Required work
Your answer must be an exact transcription of every record below, with the pictures omitted.

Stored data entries
-------------------------

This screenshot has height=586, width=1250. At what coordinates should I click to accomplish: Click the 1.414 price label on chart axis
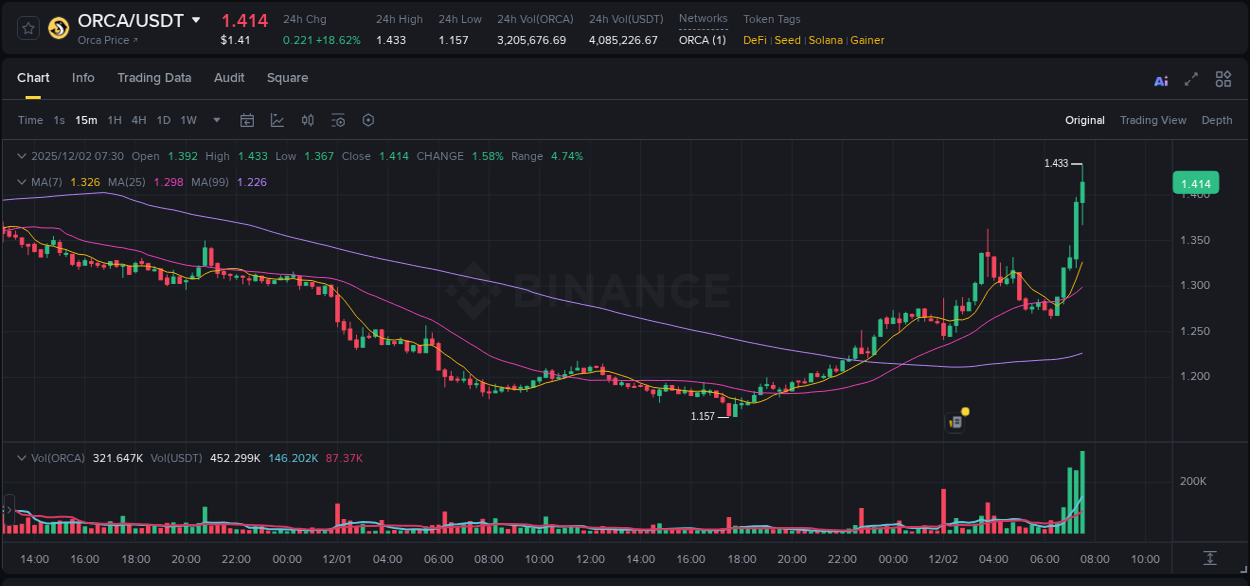tap(1196, 183)
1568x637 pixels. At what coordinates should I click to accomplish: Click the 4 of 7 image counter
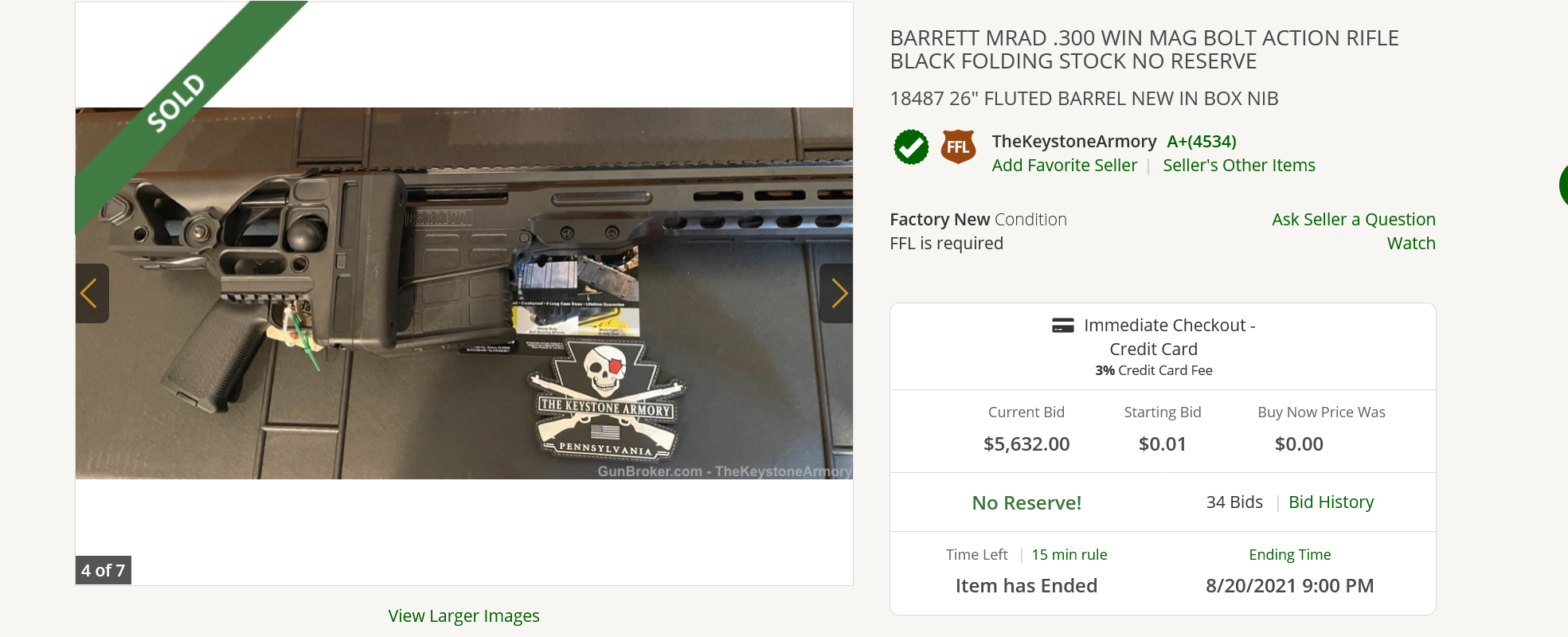[103, 570]
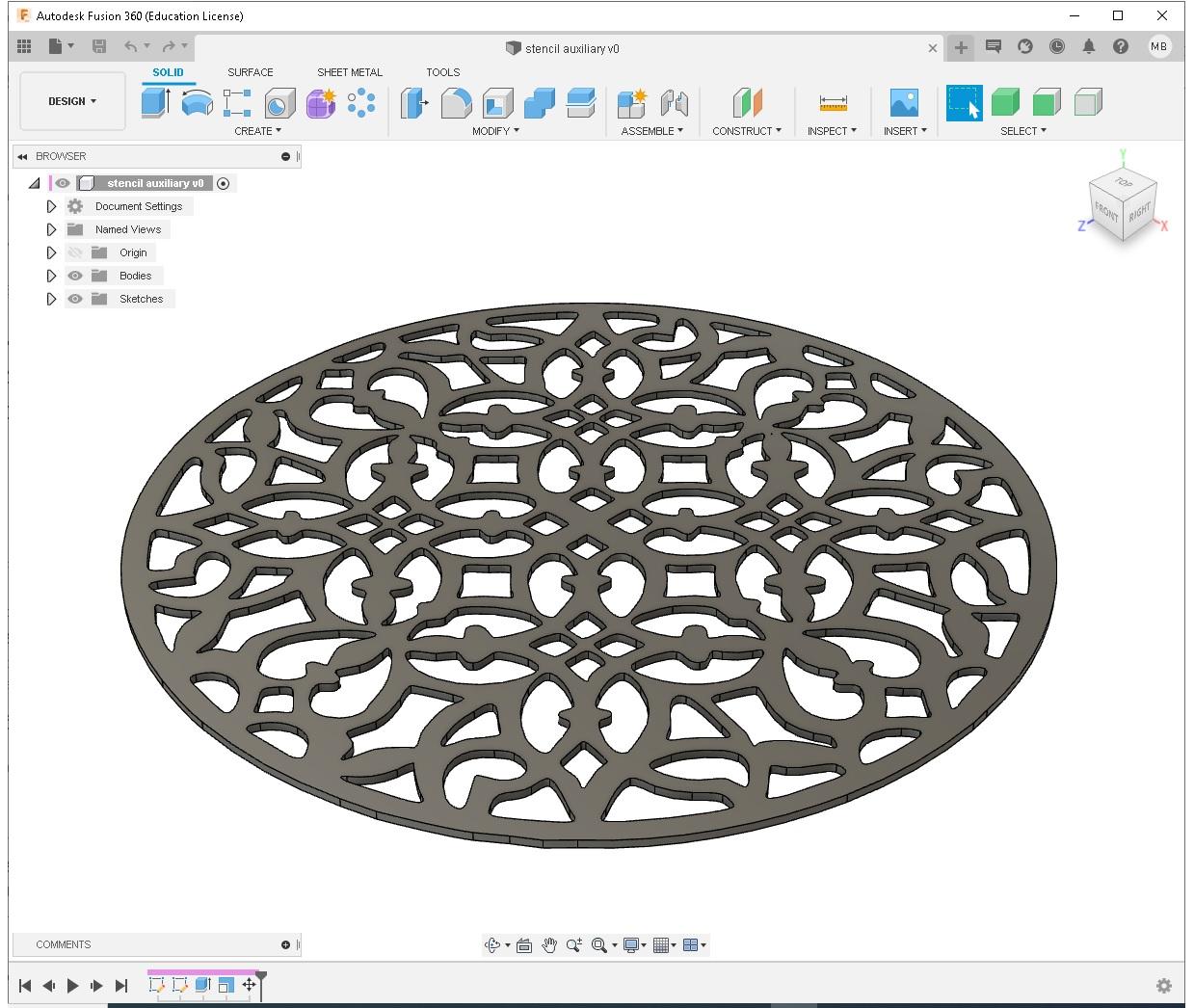Click the Revolve tool icon

click(198, 102)
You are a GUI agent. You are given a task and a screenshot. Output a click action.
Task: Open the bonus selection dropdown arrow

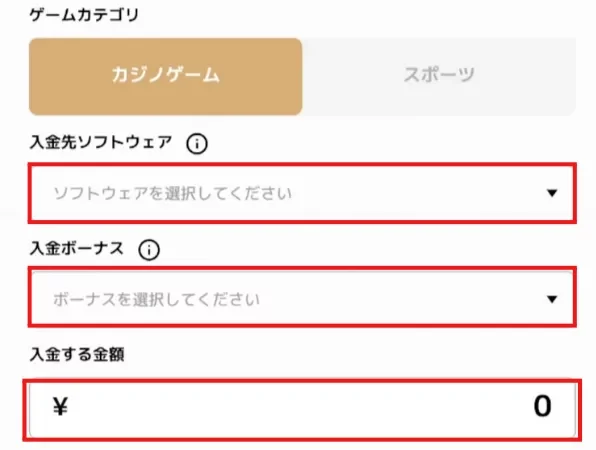coord(552,299)
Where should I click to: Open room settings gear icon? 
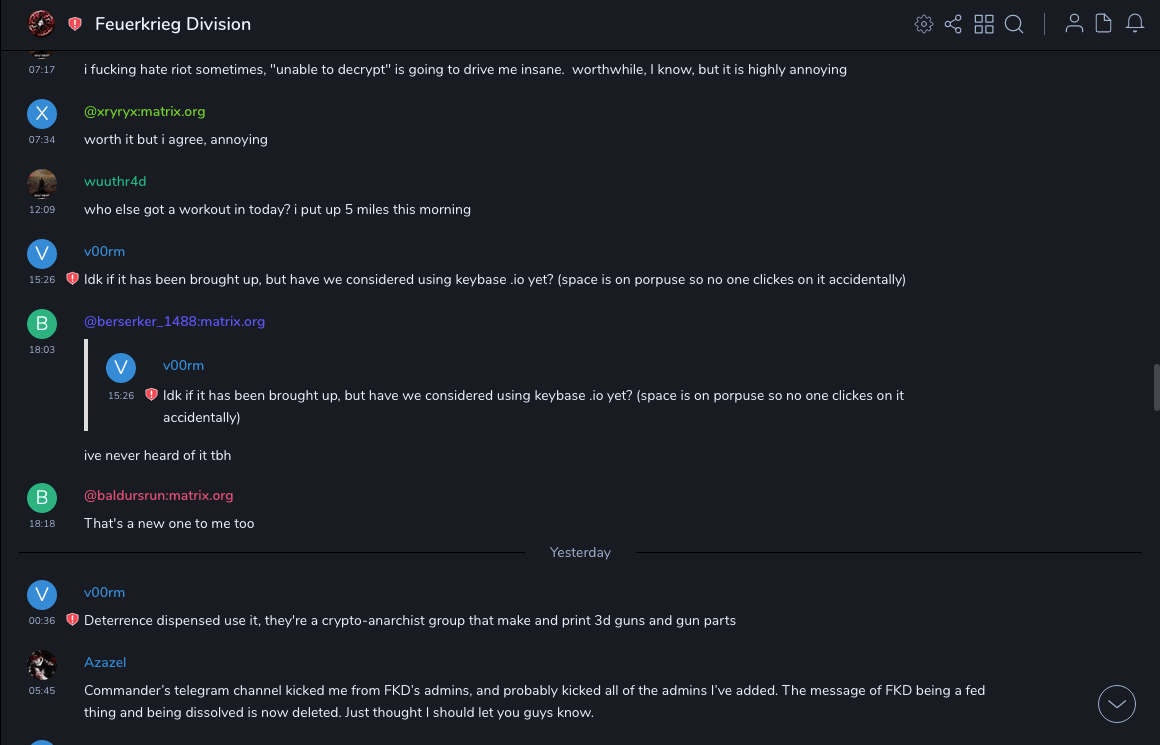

-------------------------

Task result
This screenshot has height=586, width=1250. At what coordinates should I click to accomplish: Click the 1.414 price label on chart axis
tap(1196, 183)
1568x637 pixels. At what coordinates should I click to accomplish: Click the 4 of 7 image counter
[103, 570]
Click the Revolve tool icon

click(198, 102)
You are a GUI agent. You are given a task and a screenshot. Output a click action.
Task: Open the bonus selection dropdown arrow

coord(552,299)
Where should I click to: Open room settings gear icon? 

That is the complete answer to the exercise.